Several policemen are standing in fron of a Lotte Mart store in China Photo: Yonhap News
Nearly 90% of Lotte Mart stores in China have recently suspended their business amid rising tensions between China and South Korea after the company signed a land swap deal to allow the deployment of an anti-missile defense system on the peninsula, which the Chinese government sees as a threat to its national security, the Yonhap News Agency said on Monday.
67 Lotte Mart stores in China have been ordered to suspend their business due to fire and safety reasons as of March 19, and some 20 more outlets in the country have decided voluntarily to shut the doors as aggressive Chinese consumers have continued to stage anti-Korea protests near the stores, according to the report.
With 99 Lotte Mart stores in the country, Lotte is predicted to suffer a loss of as much as 116.1 billion won ($102.7 million) in its Lotte Mart revenue if the shutdown continues for a month.
Meanwhile, the profitability of Lotte's retail outlet business could further worsen since it is required to pay full wages to local Chinese employees for the first month of the suspension, it said. The average monthly salary of each employee of Lotte Mart in China is about 700,000 won ($625.5), according to the report.
China is Seoul's largest trading partner, and the suspension means a serious blow to Lotte.
On February 28, South Korea’s fifth-largest company, Lotte signed a deal with the country’s government to provide a land plot for the deployment of the Terminal High-Altitude Area Defense (THAAD) system, a US missile-defense system.

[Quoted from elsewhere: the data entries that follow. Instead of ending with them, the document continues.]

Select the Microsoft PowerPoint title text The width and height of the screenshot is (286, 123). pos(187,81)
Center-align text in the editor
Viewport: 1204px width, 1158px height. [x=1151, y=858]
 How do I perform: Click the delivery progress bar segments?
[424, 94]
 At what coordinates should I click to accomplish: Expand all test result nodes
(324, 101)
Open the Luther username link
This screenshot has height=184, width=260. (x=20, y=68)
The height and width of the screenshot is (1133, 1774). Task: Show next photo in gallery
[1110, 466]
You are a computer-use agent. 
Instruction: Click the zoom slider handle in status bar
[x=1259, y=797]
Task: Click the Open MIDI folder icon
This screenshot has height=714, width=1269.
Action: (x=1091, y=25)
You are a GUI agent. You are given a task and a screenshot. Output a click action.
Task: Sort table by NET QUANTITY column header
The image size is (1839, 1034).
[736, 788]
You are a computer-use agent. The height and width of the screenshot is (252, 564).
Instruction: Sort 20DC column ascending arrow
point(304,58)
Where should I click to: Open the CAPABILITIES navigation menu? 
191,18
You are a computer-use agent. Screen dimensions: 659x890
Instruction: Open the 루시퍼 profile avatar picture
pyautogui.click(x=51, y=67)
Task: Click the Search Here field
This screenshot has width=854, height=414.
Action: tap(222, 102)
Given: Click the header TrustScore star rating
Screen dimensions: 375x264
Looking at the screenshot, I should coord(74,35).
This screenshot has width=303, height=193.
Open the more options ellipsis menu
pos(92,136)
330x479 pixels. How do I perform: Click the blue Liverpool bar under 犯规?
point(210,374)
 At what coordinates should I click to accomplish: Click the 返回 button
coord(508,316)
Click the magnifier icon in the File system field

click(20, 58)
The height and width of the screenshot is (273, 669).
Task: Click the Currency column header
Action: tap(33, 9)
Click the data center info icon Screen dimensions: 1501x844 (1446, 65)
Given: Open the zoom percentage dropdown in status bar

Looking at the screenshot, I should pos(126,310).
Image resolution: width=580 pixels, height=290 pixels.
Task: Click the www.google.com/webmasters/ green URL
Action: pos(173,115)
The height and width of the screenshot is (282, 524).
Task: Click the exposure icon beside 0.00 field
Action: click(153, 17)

The suspension of Lotte Mart stores recently is among a number of issues that have emerged following the deal between Lotte Group and South Korean government, which has been suspected by many as China’s retaliation against South Korea.
In early March, many Chinese travel agencies and some travel websites suspended their tourism products related to South Korea. A lot of restaurants specializing in South Korean food also publicly declared as being owned by Chinese citizens instead of South Koreans.
On March 17, South Korea complained to the World Trade Organization (WTO) about China’s “retaliation” against the companies of its country over the deployment of THAAD on the peninsula, on the basis that China may be in violation of some trade agreements, according to Yonhap.
“We raised the issue to the WTO Council for Trade in Services on March 17 on whether or not China’s measures against South Korea’s tourism and retail companies are in violation of trade agreements,” Yonhap cited Joo Hyung-hwan, minister of the Ministry of Trade, Industry and Energy, as saying on Monday.
In response, China’s foreign ministry spokesperson Hua Chunying said China supports normal trade exchanges between China and South Korea, and is consistently opposed to the deployment of THAAD.
“China has repeatedly expressed its position (on the THAAD issue). We support normal trade exchanges between China and South Korea, but it needs a corresponding basis in public opinion,” she said on Monday when asked about China’s response to the WTO complaint by South Korea.
Chinese Foreign Minister Wang Yi said recently the introduction of THAAD is an obvious mistake, which will not only hurt the interest of neighboring countries, but also threaten the security of South Korea itself. The biggest problem in the current China-South Korea relations is also the controversial deployment plan of the THAAD system by South Korea and the United States, he added.